More important, for those on the progressive or liberal side of the aisle, the irreverent irony “Late Night” brought to the table probably helped neuter the American left – the smirk could easily turn to cynicism and heartlessness. The helpless bemusement behind it certainly became – for anyone aiming at social or political or economic change — a dead end.
Irony’s endgame was best diagnosed by a writer who was, for a while, one of Letterman’s greatest comic inheritors: David Foster Wallace…
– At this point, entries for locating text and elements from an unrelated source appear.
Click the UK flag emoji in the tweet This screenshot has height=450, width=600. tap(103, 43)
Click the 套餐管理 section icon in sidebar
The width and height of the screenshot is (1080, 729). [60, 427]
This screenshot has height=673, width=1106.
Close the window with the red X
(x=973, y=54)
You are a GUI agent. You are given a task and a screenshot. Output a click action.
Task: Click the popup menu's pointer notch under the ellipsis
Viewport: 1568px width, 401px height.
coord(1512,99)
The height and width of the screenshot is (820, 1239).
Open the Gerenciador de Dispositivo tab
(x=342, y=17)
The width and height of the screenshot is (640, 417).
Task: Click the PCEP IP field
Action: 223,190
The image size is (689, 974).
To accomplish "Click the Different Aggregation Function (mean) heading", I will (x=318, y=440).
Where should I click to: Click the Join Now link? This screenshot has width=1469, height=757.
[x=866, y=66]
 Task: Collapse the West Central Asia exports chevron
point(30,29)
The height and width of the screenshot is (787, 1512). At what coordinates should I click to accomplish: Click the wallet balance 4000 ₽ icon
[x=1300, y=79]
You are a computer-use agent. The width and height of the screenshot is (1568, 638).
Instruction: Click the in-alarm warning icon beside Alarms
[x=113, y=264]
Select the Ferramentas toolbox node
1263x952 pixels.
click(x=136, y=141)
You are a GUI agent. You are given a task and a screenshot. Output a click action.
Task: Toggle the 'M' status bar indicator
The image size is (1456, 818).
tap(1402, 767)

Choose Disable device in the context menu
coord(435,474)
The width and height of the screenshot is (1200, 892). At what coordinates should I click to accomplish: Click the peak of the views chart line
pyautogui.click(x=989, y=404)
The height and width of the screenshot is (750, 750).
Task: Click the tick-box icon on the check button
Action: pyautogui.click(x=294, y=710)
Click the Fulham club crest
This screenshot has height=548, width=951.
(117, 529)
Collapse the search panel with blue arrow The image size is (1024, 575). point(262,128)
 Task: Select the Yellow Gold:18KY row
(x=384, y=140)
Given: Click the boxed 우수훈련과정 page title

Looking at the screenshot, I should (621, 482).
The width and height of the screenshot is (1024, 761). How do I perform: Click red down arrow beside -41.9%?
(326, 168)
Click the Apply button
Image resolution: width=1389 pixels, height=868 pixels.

…In the end, [Wallace] wrote, Letterman’s brand of dismissive humor led not to real rebellion or thoughtful skepticism but to passivity and corporate consumerism…
…Letterman is stepping down, and he’s made us laugh — a lot — along the way. What else were we supposed to do with all the stupid stuff thrown to us by cheap consumerism and the Reagan-Thatcher takeover? But he did something deeper and more corrosive to us and the body politic, and that will take far longer to unwind.